§ **EXERCISE BRIEF**:
Take from the data every line in which the word "computer" is found.

§ **DATA TO PROCESS**:
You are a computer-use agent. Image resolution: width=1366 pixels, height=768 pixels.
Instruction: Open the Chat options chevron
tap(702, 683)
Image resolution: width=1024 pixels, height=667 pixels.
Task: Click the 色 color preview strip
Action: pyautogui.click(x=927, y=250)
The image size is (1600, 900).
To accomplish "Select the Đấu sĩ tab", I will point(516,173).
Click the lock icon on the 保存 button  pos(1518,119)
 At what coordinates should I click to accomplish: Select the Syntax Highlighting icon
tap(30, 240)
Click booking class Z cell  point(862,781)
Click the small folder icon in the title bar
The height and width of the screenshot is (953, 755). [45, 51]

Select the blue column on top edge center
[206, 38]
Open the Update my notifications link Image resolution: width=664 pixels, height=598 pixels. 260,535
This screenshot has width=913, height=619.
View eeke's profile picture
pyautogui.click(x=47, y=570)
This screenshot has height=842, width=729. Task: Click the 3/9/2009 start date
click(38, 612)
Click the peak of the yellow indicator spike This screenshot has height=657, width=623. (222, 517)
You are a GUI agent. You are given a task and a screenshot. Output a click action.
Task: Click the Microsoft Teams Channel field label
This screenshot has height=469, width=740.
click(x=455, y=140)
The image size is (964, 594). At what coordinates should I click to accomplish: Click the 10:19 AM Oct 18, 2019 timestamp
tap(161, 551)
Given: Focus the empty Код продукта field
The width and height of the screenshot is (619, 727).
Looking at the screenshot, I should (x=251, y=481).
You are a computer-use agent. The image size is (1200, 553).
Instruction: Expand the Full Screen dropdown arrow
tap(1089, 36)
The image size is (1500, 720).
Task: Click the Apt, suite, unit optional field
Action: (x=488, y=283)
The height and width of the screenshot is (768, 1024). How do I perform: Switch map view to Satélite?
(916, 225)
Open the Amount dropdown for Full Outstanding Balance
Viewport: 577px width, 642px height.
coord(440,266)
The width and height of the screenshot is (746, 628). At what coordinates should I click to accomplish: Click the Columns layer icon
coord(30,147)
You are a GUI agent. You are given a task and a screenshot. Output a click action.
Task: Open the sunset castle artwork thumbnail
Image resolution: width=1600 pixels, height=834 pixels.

§ **ANSWER FOR THIS EXERCISE**:
You are a computer-use agent. Image resolution: width=1366 pixels, height=768 pixels.
You are a computer-use agent. The image size is (1200, 553).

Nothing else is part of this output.